UK fines Pfizer £63m for charging NHS 'unfairly high prices' for epileptic drug
Pfizer and Flynn Pharma were fined a combined £70m (€82m) after Britain's competition authorities said the firms charged “unfairly high prices” for a drug used to control epileptic seizures. Pfizer was fined £63m and Flynn Pharma, £6.7m, the Competition and Markets Authority said.
The companies exploited a loophole by de-branding the drug known as Epanutin, so that its price wasn’t regulated the same way as other branded drugs.
Over a four-year period, Pfizer charged prices between 780% and 1,600% higher than it sold for previously. The UK’s National Health Service had no choice to pay the inflated final price, the CMA regulator said. “These firms illegally exploited their dominant positions to charge the NHS excessive prices and make more money for themselves – meaning patients and taxpayers lost out,” CMA chief Andrea Coscelli said in the statement.

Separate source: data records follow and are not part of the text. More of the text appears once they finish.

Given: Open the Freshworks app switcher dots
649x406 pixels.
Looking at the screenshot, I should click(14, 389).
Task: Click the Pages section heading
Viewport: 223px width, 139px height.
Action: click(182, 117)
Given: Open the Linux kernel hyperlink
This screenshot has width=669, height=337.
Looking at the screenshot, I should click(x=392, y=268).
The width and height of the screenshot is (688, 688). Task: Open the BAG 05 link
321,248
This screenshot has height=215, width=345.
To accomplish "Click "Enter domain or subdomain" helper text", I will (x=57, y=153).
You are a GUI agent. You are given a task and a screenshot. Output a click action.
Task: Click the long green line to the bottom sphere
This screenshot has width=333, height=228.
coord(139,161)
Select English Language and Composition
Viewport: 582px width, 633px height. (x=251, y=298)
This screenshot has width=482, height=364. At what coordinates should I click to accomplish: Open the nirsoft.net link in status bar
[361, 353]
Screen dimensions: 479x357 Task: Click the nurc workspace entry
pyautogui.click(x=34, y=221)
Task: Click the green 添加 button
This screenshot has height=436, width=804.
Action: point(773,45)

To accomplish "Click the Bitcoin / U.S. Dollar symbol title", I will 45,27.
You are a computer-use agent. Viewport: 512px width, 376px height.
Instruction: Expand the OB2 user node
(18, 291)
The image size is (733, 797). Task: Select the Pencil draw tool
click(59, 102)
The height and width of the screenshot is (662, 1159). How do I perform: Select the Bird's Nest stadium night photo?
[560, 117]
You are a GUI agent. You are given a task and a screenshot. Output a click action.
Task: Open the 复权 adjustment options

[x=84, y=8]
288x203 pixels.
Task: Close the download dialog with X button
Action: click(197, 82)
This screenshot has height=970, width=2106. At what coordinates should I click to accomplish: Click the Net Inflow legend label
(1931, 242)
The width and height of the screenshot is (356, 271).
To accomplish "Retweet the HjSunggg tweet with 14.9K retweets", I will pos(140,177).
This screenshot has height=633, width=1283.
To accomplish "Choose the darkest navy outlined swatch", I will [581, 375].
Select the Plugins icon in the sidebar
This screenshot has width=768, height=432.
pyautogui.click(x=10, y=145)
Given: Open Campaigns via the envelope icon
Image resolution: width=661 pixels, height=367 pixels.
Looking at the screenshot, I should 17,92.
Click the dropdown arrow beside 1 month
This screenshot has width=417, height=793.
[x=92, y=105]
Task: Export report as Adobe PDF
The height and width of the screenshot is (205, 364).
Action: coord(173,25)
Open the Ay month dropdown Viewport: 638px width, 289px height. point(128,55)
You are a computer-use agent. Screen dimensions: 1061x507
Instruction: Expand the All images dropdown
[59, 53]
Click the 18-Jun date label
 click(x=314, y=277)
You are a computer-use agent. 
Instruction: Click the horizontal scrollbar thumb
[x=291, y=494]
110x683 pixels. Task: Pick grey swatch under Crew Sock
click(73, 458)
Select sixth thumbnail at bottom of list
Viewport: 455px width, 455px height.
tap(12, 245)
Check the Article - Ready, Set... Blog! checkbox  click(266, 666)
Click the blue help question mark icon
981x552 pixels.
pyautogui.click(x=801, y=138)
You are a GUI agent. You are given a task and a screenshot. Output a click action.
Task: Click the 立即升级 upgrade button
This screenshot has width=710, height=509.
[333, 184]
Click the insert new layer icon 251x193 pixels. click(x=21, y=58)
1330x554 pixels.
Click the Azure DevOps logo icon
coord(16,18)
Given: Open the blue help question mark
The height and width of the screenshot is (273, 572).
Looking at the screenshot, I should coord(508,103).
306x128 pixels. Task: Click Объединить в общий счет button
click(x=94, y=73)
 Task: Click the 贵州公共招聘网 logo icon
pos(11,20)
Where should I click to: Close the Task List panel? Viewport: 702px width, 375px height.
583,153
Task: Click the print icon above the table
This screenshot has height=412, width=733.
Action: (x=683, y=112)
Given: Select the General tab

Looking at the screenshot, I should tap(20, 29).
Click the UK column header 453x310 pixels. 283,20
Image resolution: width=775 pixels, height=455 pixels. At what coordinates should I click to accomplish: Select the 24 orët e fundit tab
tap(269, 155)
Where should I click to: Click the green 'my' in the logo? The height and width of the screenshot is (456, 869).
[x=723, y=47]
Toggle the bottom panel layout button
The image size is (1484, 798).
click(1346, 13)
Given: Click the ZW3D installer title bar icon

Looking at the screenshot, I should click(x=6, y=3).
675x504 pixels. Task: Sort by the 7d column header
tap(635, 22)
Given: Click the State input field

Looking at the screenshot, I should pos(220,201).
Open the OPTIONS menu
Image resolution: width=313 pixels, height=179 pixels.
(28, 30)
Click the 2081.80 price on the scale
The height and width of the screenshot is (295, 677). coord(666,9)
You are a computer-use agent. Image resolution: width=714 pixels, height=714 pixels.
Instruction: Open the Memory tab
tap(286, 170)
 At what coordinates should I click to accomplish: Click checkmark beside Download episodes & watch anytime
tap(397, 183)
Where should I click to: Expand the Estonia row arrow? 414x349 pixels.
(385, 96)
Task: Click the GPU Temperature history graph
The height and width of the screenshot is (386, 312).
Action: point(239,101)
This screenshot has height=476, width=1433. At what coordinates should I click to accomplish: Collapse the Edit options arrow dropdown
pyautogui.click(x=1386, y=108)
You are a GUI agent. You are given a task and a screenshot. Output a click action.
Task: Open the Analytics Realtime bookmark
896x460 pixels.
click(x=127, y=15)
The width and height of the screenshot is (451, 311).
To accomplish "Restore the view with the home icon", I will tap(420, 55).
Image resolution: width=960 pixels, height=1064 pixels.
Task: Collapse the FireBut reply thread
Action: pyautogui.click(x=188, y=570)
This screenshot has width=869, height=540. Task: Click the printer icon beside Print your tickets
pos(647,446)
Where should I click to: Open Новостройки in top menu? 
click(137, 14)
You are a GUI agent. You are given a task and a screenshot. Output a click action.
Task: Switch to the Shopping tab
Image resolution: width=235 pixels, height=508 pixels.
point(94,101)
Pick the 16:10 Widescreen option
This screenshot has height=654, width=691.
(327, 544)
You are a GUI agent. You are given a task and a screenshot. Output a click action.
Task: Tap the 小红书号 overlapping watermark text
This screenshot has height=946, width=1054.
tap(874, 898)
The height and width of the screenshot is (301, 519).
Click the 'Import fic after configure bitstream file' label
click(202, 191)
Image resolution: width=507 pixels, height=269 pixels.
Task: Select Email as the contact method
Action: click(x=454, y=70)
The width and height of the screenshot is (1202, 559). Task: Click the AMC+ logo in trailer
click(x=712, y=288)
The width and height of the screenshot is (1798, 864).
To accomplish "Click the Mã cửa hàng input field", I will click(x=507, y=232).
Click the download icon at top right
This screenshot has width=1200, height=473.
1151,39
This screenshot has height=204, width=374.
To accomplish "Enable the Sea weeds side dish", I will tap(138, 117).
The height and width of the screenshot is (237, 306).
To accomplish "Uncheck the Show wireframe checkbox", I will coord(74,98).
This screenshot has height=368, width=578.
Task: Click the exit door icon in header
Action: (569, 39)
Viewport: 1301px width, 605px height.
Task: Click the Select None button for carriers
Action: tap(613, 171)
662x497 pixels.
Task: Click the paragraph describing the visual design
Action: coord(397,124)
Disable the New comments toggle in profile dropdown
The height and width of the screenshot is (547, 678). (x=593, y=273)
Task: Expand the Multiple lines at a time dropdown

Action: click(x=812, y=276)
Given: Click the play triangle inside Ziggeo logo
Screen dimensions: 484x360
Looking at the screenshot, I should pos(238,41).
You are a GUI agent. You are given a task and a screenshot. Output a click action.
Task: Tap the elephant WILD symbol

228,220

The decision follows a 2020 ruling by the UK's Court of Appeal that declared the CMA’s previous investigation was “insufficiently deep or intense”. The CMA had initially imposed what was at the time a record penalty of £84.2m on Pfizer but was forced to reopen the probe.
The firms said they would be appealing for a second time. “Pfizer disagrees with the CMA’s latest infringement decision,” a Pfizer spokesperson said.
A spokesperson from Flynn Pharma said it was “surprised and disappointed” by the decision. “The original CMA case was fundamentally flawed, and that view is unchanged in regard to the second decision,” the person said.